An exploded view of the pieces is shown below

In order to prevent any burrs in the threads of the steel nut, a thread form was turned and is shown below. Made from the same steel, the threads were worked against the nut threads under force for multiple mate demate cycles until the motion was smooth.

And finally a photo of the gauge connected to the chamber. Just one step closer :)

Edit: If I made this piece again I would have added a small internal shoulder for the neck of the gauge to sit on so that it couldn’t be pushed all the way into the flange and potentially hit things inside the chamber.

High Voltage Feedthrough Experiment on Flickr. So it turns out...

Sun, 25 Sep 2011 23:20:00 -0700

High Voltage Feedthrough Experiment on Flickr.

So it turns out that spark plugs make terrible high vacuum devices, and this became quite apparent before even introducing one into the chamber. While attempting to “alter” one on the lathe, the metal sheath became very loose and it was evident that there was neither an o-ring nor any sort of sealant nor braze connecting the ceramic core to the metal jacket which contains the threads.

A couple of lathe-hours later…

“Yo dawg, I heard you liked holding work-pieces so I put a chuck in your chuck so you could use inner jaws while you use outer jaws”

Upon discovering this I simply removed the entire jacket and turned the profile of the Al2O3 core into a custom KF-25 flange. The fit was so snug it required a special jig just to remove once I had “test fit” the part.

Add in some hysol 0151 low out-gassing epoxy and viola! A high voltage feedthrough :)

Vacuum Leak Plot annotated on Flickr. The HSL SEM Chamber has...

Thu, 08 Sep 2011 17:30:00 -0700

Vacuum Leak Plot annotated on Flickr.

The HSL SEM Chamber has several tiny pinhole leaks in the welds. The pinholes were detected by spraying the welds with isopropanol from a spray bottle and watching the response as the alcohol leaked through and then vaporized (and spoiled the vacuum momentarily).

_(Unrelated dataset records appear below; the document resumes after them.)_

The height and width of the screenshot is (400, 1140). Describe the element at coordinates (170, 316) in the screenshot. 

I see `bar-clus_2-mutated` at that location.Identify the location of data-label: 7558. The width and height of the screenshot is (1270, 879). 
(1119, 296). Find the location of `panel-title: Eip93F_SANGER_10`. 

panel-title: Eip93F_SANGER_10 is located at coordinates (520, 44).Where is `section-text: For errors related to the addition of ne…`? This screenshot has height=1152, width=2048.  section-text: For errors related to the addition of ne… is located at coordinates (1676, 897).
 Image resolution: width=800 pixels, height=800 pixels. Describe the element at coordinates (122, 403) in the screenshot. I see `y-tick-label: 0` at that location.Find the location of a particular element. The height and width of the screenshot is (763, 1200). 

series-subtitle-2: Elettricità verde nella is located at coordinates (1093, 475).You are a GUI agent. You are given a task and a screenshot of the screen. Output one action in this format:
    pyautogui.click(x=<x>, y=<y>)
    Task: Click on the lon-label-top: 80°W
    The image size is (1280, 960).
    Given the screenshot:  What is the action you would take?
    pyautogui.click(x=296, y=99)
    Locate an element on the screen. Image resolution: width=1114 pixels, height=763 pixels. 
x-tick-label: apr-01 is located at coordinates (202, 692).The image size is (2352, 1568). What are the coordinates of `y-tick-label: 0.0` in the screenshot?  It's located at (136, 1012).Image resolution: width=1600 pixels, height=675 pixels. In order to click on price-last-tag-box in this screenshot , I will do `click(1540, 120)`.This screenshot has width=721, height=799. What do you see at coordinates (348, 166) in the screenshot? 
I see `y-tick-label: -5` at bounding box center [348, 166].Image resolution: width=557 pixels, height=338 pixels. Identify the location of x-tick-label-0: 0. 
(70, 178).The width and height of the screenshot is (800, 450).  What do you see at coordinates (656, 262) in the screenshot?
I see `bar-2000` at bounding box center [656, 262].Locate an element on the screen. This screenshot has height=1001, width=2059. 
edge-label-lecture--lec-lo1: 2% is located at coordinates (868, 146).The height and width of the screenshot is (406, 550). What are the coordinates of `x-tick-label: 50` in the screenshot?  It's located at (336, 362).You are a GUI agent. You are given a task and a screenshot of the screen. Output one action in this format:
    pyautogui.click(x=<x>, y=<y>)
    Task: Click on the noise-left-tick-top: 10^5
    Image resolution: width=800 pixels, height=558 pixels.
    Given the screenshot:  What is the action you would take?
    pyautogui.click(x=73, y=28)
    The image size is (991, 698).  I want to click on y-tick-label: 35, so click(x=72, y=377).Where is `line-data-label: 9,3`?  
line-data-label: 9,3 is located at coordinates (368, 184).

Here I stand, mighty spray bottle in one hand, and determination in the other :) (Photo by Erica Weems)

As you can tell from the plot above, painting the holes with clear nail polish (nitrocellulose laquer) while under vacuum made a nice seal as the liquid was pulled through the leaks and solidified. The DV-6M gauge was brought to 10mV which indicates ~10^-3 Torr.

The next step involves getting cheap surplus valves to seal off the chamber and estimate leak rate in prep for attaching the turbomolecular pump to the system for an ever deeper vacuum. WE NEED TO GO DEEPER!